Workers, farmers and machine operators worked tirelessly to realise Lord Leitrim’s dream. Each week, they’d prop themselves upon the ‘pay seat’ under the porch opposite the offices and wait for their hard-earned wages. When it was their turn, they’d stand on a stone block under a tiny window near the door of the coach house, from which they’d receive their money. While treats were rare, Christmas would (sometimes) see Sydney distribute meat amongst the workers and their families.
A fitting end
In 1878, Lord Leitrim undertook a number of particularly brutal evictions from his estates in Donegal. Afterwards, while travelling from Donegal back to Lough Rynn, William Sydney Clements was assassinated in a hail of bullets aged 72. The list of potentials culprits was as large as the number of enemies he had made over the years. While his treatment of his tenants, his fellow politicians and his employees was terrible, he seemed to have particular resentment of women. In fact, shortly before his murder, an accusation was aimed at Lord Leitrim for having debauched one of his young servant girls – the daughter of one of his three assassins.
Lough Rynn Castle
Lord William Sydney Clements, 3rd Earl of Leitrim, never lived to see the completion of his magnificent home. After years of toing and froing within the Clements family, including the mysterious disappearance of one Sydney’s heirs, ownership of Lough Rynn castle was taken over by Colonel Henry Theophilus Clements. He added a magnificent new wing with the renowned designer Sir Thomas Drew, which included the Baronial Hall, a chapel, reception, living room, dining room, a basement cellar, fourteen bedrooms, four bathrooms, two pantries, one study and even a smokehouse.

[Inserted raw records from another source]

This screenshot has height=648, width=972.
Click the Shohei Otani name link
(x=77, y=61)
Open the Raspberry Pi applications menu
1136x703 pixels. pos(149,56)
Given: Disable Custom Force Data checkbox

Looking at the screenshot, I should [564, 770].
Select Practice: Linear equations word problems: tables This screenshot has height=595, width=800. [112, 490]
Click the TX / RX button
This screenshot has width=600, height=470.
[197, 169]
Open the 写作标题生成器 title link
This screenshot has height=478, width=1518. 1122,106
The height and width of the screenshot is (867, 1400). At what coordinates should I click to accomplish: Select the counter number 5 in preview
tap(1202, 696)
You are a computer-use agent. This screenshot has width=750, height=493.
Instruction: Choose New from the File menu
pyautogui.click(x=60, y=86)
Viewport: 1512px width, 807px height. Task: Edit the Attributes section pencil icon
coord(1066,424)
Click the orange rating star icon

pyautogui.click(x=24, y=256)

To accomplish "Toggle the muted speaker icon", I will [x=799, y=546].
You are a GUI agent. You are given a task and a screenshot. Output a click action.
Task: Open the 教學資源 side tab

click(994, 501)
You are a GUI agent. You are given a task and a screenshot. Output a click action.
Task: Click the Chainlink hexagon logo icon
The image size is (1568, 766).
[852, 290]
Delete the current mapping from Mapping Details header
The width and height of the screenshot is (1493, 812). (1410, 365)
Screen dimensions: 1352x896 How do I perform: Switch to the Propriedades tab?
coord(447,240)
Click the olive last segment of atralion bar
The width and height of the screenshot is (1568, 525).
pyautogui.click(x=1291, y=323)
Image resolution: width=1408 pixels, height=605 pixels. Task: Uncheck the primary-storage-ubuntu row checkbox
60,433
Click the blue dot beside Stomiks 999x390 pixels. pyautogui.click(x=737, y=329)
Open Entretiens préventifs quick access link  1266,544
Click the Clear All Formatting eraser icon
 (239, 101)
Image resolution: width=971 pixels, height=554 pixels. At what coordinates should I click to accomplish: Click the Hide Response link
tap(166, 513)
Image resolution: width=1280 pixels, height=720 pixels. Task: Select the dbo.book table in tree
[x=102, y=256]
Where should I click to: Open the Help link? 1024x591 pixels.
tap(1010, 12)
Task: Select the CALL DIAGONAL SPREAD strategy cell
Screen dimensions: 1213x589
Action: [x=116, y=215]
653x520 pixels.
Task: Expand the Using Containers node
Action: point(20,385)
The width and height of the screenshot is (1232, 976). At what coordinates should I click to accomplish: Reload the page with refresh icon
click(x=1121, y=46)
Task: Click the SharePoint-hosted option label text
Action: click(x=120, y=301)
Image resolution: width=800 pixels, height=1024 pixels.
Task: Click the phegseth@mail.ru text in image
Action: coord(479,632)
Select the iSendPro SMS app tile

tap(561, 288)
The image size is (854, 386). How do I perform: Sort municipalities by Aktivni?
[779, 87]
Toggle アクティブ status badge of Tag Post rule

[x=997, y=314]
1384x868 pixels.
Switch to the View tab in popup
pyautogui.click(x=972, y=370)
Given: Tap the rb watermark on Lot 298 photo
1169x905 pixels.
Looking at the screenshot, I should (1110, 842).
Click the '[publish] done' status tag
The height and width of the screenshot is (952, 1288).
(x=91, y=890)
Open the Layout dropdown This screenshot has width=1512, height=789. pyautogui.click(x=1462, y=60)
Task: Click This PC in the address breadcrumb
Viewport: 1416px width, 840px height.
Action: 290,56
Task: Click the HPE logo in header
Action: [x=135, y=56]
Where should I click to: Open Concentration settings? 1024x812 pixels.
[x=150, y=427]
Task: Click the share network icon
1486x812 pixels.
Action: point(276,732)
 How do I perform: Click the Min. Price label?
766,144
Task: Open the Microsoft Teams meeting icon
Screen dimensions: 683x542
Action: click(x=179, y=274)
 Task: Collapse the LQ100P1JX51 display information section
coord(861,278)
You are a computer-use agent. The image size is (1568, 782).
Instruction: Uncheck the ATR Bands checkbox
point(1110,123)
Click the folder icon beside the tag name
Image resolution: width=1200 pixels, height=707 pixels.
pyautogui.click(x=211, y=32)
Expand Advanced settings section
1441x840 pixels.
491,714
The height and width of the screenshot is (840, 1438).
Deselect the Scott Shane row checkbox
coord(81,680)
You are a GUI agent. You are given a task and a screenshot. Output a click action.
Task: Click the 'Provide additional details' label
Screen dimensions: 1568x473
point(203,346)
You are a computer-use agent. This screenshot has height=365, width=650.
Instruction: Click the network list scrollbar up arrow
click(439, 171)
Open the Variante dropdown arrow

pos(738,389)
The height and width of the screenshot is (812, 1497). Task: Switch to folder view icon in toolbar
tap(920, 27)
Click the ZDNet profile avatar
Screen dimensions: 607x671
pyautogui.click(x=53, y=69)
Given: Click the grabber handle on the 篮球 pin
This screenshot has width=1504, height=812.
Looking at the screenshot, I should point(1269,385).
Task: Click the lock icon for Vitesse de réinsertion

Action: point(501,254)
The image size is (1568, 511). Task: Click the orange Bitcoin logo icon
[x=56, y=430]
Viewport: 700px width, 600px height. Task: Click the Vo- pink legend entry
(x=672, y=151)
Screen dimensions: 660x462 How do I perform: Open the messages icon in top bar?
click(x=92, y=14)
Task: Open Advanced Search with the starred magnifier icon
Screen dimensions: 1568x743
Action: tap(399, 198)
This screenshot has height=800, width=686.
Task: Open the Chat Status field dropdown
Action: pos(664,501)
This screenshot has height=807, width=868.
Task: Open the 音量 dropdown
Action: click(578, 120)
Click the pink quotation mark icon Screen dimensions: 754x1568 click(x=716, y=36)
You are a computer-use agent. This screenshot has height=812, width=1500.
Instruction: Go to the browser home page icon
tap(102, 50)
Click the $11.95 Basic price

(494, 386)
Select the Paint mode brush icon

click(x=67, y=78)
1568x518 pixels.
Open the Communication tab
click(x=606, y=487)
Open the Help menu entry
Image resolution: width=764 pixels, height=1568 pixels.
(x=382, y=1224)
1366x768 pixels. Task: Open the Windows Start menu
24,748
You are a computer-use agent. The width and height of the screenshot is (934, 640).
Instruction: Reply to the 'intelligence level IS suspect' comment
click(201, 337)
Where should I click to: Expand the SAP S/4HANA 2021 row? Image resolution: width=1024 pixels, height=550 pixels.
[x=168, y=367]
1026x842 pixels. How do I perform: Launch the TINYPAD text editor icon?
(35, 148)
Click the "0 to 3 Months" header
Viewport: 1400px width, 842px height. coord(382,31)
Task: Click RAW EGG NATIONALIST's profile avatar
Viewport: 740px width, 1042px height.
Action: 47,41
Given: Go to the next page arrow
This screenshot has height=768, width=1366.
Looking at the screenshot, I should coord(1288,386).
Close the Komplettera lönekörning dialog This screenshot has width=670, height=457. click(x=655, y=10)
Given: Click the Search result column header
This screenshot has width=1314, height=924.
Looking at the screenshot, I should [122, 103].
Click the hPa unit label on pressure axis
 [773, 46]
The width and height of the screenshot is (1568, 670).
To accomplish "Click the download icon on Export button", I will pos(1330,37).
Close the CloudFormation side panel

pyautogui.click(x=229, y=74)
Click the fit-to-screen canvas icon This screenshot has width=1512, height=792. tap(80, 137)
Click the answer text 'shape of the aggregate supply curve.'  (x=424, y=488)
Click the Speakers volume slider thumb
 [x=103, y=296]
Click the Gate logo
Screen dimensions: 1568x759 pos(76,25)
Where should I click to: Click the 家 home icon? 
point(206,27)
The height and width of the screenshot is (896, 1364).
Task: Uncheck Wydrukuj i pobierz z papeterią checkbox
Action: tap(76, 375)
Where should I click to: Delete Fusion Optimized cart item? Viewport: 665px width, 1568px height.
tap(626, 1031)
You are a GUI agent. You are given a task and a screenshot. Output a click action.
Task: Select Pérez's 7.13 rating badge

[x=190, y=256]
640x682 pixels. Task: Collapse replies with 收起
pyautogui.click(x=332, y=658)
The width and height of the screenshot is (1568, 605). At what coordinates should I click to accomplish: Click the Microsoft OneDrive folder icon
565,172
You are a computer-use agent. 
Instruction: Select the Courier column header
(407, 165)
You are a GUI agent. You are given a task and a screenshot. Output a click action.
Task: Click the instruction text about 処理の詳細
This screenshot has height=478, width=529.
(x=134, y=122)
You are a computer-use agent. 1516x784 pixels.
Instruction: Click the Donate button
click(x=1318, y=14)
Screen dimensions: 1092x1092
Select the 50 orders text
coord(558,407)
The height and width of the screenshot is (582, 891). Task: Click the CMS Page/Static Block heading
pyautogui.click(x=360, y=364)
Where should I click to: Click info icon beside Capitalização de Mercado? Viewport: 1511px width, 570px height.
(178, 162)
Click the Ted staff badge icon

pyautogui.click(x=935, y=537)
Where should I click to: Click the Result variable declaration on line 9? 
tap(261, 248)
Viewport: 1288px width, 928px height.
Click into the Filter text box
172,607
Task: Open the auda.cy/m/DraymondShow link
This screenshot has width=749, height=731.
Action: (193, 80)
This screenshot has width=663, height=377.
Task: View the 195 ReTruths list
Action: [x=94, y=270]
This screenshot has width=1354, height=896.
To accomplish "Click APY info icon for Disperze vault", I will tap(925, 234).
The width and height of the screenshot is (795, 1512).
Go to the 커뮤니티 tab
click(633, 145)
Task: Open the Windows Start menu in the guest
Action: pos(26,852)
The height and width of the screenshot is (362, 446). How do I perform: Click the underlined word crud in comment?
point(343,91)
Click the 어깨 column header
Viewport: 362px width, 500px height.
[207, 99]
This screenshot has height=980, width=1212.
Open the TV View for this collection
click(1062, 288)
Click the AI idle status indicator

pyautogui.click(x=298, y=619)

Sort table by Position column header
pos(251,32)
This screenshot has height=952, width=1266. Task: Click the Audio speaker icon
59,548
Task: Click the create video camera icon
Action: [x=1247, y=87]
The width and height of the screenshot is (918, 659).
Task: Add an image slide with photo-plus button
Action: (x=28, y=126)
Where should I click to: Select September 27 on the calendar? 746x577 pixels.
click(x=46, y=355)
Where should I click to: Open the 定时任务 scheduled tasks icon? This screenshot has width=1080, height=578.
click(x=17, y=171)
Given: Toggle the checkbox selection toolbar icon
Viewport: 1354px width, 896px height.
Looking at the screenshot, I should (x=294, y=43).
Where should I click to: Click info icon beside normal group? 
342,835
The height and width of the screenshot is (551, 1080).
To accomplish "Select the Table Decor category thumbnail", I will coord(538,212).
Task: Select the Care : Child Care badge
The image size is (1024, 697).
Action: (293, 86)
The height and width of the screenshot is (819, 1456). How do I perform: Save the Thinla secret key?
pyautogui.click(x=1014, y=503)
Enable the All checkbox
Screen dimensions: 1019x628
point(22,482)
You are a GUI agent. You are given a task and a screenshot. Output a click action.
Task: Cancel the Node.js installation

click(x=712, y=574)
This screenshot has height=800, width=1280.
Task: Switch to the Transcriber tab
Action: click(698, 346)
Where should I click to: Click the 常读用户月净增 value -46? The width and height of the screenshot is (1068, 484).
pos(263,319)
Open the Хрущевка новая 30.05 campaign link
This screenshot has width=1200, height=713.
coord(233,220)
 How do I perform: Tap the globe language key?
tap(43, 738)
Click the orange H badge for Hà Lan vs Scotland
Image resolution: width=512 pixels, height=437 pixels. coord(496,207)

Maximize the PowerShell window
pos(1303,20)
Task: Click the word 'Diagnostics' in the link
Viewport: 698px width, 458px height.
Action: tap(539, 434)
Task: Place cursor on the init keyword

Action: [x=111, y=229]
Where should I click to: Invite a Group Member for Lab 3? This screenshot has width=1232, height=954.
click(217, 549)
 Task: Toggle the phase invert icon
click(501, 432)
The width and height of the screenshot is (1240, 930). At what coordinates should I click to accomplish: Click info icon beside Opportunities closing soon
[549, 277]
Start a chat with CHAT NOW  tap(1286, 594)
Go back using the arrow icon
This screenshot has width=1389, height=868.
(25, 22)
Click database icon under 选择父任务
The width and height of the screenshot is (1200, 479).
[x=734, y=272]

Years of land wars, land leagues and land grabs followed as Ireland began its change into the country it was to become in the 20th century. The Clements remained at Lough Rynn up to the 1970s, albeit on a much smaller estate. After Marcus Clements and his family closed the doors of Lough Rynn for the last time, the castle fell into disrepair. After a short spell as a visitor attraction in the 1990s that helped spruce the place up, something very special happened.
Something to be shared by all
In 2001, local father and son Alan and Albert Hanly purchased the ailing building. Over the seven years that followed, they lovingly brought it back to its former glory, so that its magic could be shared with all who laid eyes on it. A secluded location, standard-setting craftsmanship, breathtaking views and the perfect blend of old-world elegance and new-world luxury, has turned Lough Rynn Castle from a tyrant’s home into a truly magical destination.